▶ _Instructions for the task_:
Exact transcript, pictures excluded: write out every record below.

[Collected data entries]
----------

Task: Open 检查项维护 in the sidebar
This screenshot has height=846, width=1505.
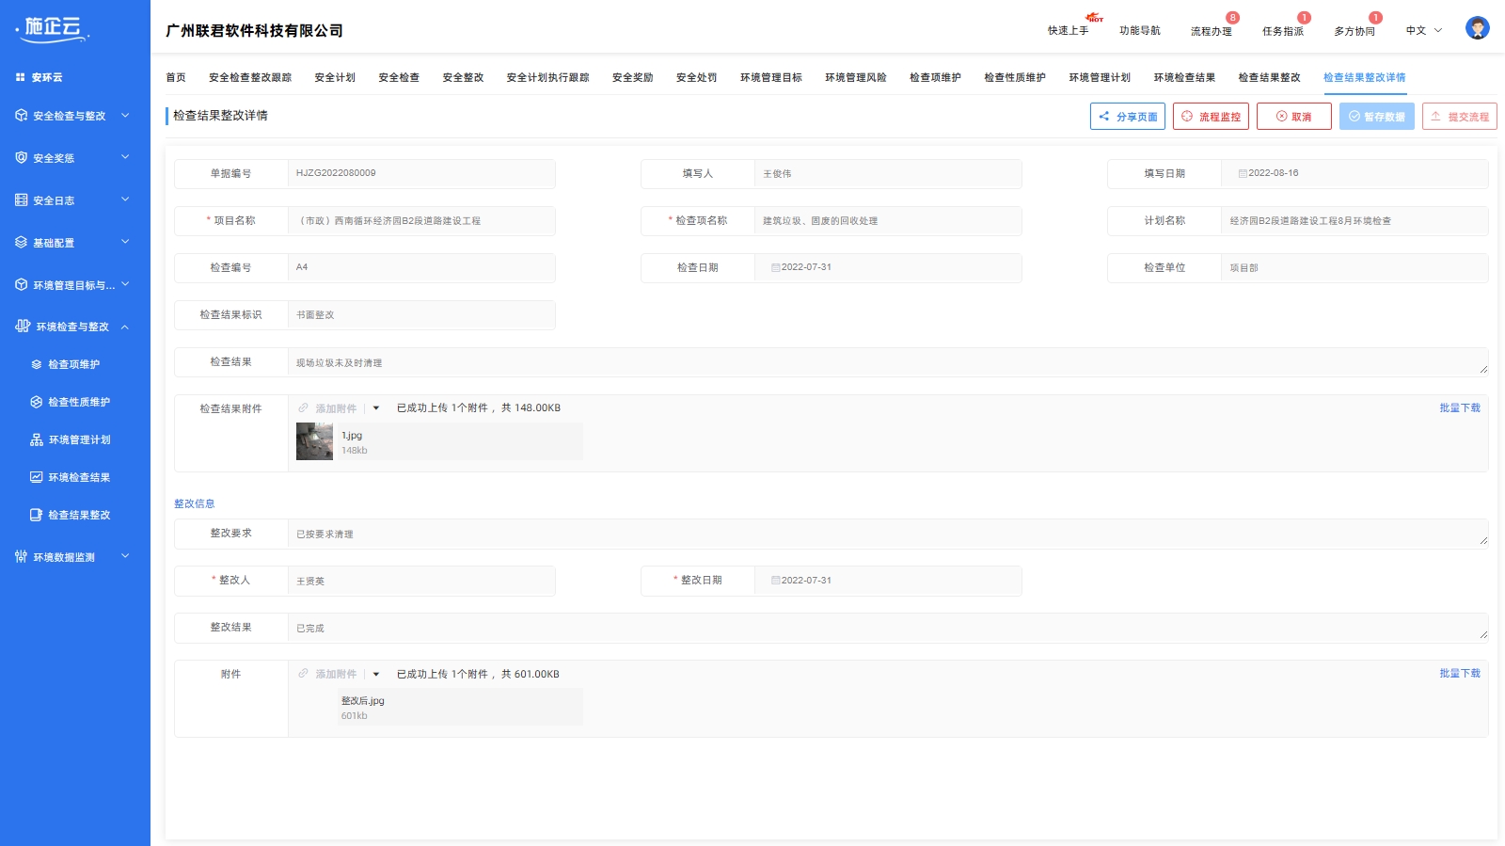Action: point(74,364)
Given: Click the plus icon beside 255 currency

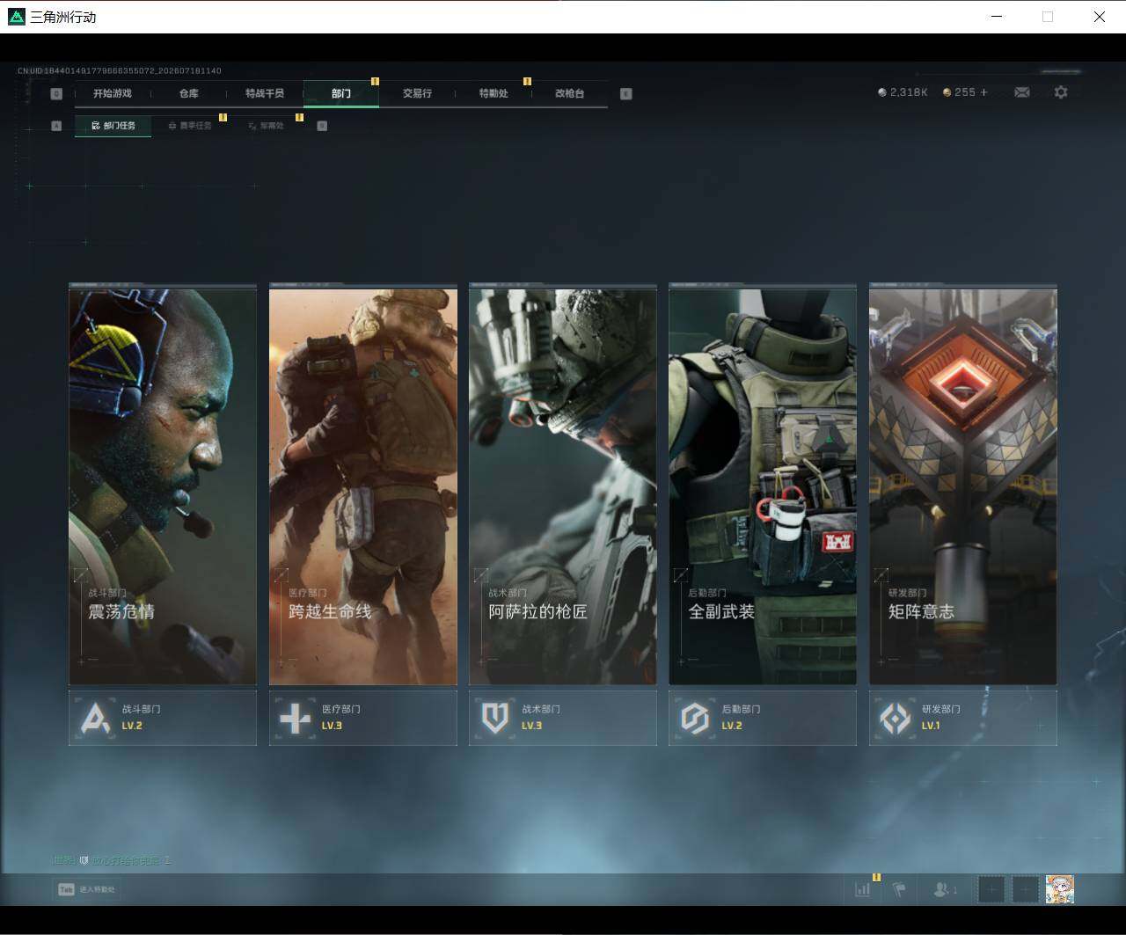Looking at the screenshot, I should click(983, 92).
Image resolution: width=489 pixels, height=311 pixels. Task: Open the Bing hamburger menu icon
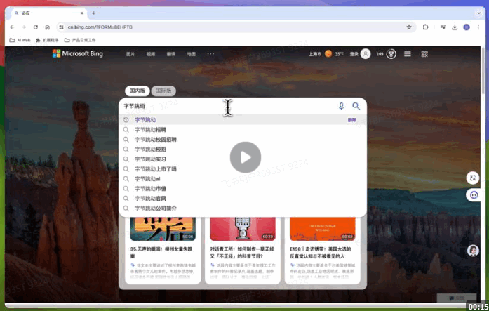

----------

▶ _Exercise result_:
Task: Open 检查项维护 in the sidebar
This screenshot has height=846, width=1505.
Action: point(74,364)
Given: Click the plus icon beside 255 currency

Looking at the screenshot, I should click(983, 92).
Image resolution: width=489 pixels, height=311 pixels. Task: Open the Bing hamburger menu icon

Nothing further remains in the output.